Column: "The Sports Trail": Top committees seem to get things right most of the time
by David McNeal
Who says the NCAA tournament selection committee didn't know what it was doing when it made out the brackets for this year's March Madness?
Better check out the teams that made it to the Final Four before you start ranting and raving about power rankings, strength of schedule, league tournament winners, and your favorite home team.
Yep, two No. 1's, a No. 2, and a No. 5 seed make up the final field of teams that have survived the last two weeks.
They are, in no particular order, Kansas (No.1), Maryland (No. 1), Oklahoma (No. 2), and Indiana (No. 5).
Indiana? What a story. They beat Utah (75-56), UNC-Wilmington (76-67), No. 1 Duke (74-73), and Kent State (81-69) to reach the last weekend of the big dance.
And all without Bob Knight.
Now, you know the story about Knight, so I won't go into all that history. Let's just sum it up and say, after years of verbally abusing just about everyone that came in contact with him and disagreed with him, he got too big for his britches and earned the ultimate demotion.
A congressman once said, "I retired from congress with the consent of a majority of my constituents."
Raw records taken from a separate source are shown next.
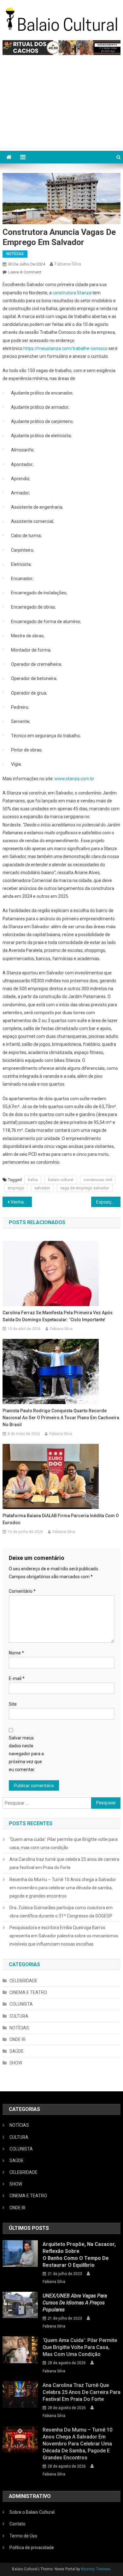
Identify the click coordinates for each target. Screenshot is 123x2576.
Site (13, 1704)
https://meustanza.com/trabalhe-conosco (65, 348)
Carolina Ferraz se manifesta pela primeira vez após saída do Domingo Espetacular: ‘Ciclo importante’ (58, 1316)
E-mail (17, 1678)
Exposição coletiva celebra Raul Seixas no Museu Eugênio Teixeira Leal (108, 1202)
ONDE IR (17, 2039)
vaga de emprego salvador (84, 1188)
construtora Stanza (71, 292)
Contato (17, 2523)
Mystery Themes (95, 2569)
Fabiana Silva (68, 264)
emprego (16, 1188)
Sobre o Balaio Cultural (32, 2512)
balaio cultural (60, 1179)
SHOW (15, 2062)
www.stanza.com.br (74, 778)
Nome (16, 1652)
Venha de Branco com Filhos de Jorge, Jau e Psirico (21, 1202)
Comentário (22, 1591)
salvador (42, 1188)
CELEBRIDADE (23, 1980)
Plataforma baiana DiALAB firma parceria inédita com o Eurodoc (61, 1519)
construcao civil (98, 1179)
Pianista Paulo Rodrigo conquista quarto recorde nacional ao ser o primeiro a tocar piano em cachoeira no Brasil (61, 1417)
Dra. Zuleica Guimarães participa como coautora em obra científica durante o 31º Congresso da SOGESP (61, 1911)
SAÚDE (16, 2051)
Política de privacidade (31, 2547)
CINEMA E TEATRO (28, 1992)
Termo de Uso (23, 2535)
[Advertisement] (61, 106)
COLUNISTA (21, 2004)
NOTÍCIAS (15, 254)
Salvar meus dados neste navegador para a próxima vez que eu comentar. (26, 1753)
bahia (33, 1179)
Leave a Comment (24, 272)
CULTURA (18, 2016)
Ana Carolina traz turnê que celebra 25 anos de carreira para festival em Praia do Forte (64, 1863)
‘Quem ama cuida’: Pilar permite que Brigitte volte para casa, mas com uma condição (63, 1843)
So went Knight. And so went Nolan Richardson.
I spoke last week with two high school coaches, one male, one female, that have worked with ex-coach Richardson, and they supported him. Said he did a lot of good things for a lot of adults and kids.
But I got the same answer from both when I pushed the conversation to the limit. And here it is.
Young people who go to college should be taught that there is neither a completely black, nor completely white world. You have to be able to operate in both.
In fact, with the business world going international, you'd better be able to adapt to a variety of cultures, worldwide, if you plan to make it in the cruel, hard world.
If Coach Richardson was guilty of telling young adults under his direction that there was only one way to go, then he did them the greatest disservice an educator can.
Instead of complaining that he wasn't getting equal treatment, he should have looked in the mirror for a moment.
What he would have seen was a very successful man at the top of his profession, making over $1 million a year. A man who was guiding young men to a better future. A man who had a big enough heart to help others less fortunate. A man people all across the nation looked up to.
Instead, he chose to see a black man whom he felt didn't have an equal shot in life, and he turned the verbal guns loose.
Now he's gone, and he has to look no further than that mirror to see how it happened. But he won't.
It's too easy to blame someone else. That's another bad lesson to teach young people at the college level.
So now there is a search committee whose job is to select the next Razorback basketball coach. They will have their hands full.
Don't kid yourself. There are plenty of big names out there, and some will be surprises. The committee will find a great coach, a good man, and a positive supporter for the University of Arkansas.
And if they're doing their job the right way, he won't be black, white, yellow, red or brown. He'll be a successful man, wanting to be at the top of his profession.
A man who will guide young men to a better future. A man people will look up to, in Arkansas and across the nation.
But most importantly, a man who will win. After all, this is a coaching job we're talking about and winning is the bottom line. Isn't it?